The British government has announced a genome sequencing alliance made up of the country’s leading scientists and clinicians.
The COVID-19 Genomics U.K. Consortium – COG-UK – comprised of the National Health Service (NHS), public health agencies and academic institutions will deliver large scale, rapid sequencing of the cause of the disease and share intelligence with hospitals, regional NHS centres and the government.
Samples from patients with confirmed cases of COVID-19 will be sent to a network of sequencing centres which currently includes Birmingham, Belfast, Cambridge, Cardiff, Edinburgh, Exeter, Glasgow, Liverpool, London, Norwich, Nottingham, Oxford and Sheffield. The Wellcome Trust Sanger Institute will provide large-scale sequencing capacity and additional support.
The University of Birmingham, led by Nick Loman, Professor of Microbial Genomics and Bioinformatics in the Institute of Microbiology and Infection, have deployed a real-time genome sequencing facility established at the University capable of sequencing genomes of the virus causing COVID-19 from patients in the West Midlands in less than 24 hours.

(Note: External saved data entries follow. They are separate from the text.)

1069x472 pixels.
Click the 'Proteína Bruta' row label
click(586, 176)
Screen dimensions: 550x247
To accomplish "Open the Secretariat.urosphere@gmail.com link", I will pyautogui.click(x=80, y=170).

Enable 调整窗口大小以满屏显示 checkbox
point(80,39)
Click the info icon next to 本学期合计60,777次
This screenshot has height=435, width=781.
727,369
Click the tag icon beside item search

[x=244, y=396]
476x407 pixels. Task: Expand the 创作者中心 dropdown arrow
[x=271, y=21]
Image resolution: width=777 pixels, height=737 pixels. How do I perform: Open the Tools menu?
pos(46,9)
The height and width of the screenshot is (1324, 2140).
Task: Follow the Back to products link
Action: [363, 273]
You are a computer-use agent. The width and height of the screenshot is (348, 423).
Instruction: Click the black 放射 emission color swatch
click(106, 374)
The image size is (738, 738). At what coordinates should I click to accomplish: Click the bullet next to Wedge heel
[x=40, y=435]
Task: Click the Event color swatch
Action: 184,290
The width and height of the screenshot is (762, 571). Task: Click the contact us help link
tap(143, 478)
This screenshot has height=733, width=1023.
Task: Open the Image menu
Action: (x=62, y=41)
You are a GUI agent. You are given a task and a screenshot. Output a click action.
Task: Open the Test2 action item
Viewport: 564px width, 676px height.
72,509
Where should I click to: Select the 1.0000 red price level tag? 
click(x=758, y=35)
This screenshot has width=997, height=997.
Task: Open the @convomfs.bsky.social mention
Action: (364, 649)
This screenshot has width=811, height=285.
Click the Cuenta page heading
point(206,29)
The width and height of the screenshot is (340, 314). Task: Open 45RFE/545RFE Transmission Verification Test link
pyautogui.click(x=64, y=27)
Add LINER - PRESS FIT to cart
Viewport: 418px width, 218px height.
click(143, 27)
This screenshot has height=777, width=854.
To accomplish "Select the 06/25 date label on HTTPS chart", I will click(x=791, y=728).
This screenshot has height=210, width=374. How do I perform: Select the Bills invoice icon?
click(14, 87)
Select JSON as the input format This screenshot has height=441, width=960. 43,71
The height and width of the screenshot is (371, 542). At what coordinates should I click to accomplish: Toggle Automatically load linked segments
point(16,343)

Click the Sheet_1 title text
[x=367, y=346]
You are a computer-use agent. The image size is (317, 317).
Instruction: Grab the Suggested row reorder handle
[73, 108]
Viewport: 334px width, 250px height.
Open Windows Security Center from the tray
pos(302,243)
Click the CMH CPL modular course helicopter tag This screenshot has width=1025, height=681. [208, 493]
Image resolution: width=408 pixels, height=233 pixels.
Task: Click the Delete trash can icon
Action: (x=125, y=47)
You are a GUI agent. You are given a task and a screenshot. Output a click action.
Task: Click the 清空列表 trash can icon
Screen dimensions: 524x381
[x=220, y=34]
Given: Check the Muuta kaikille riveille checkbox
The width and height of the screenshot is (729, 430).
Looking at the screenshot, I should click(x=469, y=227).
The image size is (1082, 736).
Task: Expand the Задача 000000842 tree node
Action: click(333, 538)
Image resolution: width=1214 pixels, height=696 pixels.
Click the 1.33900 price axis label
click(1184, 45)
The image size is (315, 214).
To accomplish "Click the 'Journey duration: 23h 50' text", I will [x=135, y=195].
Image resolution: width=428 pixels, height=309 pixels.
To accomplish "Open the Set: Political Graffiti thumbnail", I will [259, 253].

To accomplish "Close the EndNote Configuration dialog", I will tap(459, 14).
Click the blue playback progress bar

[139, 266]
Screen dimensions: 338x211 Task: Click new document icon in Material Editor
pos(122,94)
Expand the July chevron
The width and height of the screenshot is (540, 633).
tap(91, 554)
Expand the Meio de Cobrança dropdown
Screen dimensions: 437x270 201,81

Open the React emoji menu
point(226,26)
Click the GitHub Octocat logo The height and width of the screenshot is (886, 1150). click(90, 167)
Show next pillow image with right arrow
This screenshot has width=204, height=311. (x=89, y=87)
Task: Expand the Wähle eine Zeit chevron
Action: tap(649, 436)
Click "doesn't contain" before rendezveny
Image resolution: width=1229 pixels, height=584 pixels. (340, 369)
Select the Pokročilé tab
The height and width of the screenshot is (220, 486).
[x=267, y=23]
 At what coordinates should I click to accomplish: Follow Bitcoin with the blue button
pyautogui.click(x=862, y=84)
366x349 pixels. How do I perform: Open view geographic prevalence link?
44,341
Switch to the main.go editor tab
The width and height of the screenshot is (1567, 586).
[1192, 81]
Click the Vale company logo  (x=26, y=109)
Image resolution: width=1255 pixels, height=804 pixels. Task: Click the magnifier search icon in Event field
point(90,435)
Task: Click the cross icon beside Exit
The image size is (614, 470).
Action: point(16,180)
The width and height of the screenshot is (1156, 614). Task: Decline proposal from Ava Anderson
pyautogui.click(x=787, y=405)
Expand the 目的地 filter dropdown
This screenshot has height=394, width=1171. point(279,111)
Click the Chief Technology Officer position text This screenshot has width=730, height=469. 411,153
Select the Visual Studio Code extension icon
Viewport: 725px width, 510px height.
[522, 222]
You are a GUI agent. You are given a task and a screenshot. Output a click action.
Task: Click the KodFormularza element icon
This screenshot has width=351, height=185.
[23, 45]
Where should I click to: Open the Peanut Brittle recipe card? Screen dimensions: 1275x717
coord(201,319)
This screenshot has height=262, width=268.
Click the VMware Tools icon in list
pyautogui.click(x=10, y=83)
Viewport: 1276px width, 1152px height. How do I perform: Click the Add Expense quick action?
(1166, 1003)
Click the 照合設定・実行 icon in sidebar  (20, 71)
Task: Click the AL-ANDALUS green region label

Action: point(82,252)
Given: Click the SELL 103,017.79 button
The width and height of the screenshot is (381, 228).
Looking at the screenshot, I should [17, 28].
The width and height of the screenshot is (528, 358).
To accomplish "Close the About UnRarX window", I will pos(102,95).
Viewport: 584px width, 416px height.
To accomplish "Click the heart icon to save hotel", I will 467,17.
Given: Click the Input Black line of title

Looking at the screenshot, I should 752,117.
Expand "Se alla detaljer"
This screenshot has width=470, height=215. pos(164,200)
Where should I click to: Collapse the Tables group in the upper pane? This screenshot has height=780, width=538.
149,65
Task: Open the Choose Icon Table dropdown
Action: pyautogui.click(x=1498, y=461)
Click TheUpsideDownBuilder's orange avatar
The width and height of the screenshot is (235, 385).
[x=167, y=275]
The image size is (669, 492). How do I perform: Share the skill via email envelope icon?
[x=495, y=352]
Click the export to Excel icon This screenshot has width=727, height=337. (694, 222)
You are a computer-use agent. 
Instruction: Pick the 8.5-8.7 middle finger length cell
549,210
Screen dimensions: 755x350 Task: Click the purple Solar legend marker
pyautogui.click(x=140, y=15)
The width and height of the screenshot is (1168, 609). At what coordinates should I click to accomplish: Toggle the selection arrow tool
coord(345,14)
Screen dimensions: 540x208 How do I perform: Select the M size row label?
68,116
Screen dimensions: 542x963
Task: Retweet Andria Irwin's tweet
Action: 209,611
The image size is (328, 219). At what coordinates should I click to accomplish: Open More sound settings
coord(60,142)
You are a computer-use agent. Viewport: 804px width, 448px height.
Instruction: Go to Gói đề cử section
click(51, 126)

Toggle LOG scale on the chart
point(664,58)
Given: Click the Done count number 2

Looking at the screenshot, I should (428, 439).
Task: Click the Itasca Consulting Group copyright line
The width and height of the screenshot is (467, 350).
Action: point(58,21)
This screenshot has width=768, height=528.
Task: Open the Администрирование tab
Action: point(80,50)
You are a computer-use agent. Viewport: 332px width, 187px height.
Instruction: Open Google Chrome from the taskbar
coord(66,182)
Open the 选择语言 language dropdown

Professor Loman says: “This is a remarkable collaboration which brings together Birmingham and the UK’s incredible depth of expertise and knowledge in viral sequencing and genomics. An open and distributed model of sequencing involving both academia, the NHS and our public health bodies is the right way to ensure results are delivered quickly to decision-makers. We are now well positioned to return deep insights into understanding the rapidly-accelerating pandemic of COVID-19, easily the most pressing infectious disease emergency we have faced in two generations in the U.K.
“The government’s investment is well-timed to accelerate the pace of viral genome sequence production and ensure this information is openly available to epidemiologists and virologists worldwide. This will provide an unprecedented real-time view of COVID-19 virus evolution.”
Understanding viral evolution is important for understanding how the virus is spreading in local, national and international settings. It provides valuable epidemiological information revealing the chains of transmission that must be stopped in order to stop this outbreak.
Experts will also observe how the virus adapts to a human host over time, and how human interventions including drug treatments and eventually vaccines, exert pressure on the virus.
The consortium benefits from two major initiatives in which the University of Birmingham has played a pivotal role: ARTIC and CLIMB. The CLIMB project, which recently secured funding for a further five years with the CLIMB-BIG-DATA project, will provide the data analysis pipelines, computing and storage capacity required to analyse the large genome datasets produced by the consortium, as well as facilitating national and international research capabilities.
The ARTIC project, funded by a Wellcome Trust Collaborative Award, is a collaborative project to put genomics at the heart of outbreak response. Dr Josh Quick, a UKRI Future Leaders Fellow in the Institute of Microbiology and Infection rapidly developed a method for sequencing coronavirus, released to researchers back in January, and which has already been widely adopted across the world. This method builds on work previously successfully used to trace epidemics of Ebola virus and Zika virus.
Dr Quick says: “Based on previous experiences with Ebola and Zika virus we were able to rapidly develop an approach to sequencing the COVID-19 virus rapidly using a targeted method. The importance of this method is that it works well even when only miniscule amounts of virus are present in the sample, something we commonly see. It has been used to generate the first genomes from countries including Brazil, Scotland, Wales and Northern Ireland with nanopore sequencing and we have helped over 50 groups in over 20 countries establish genome sequencing capabilities in their own labs.”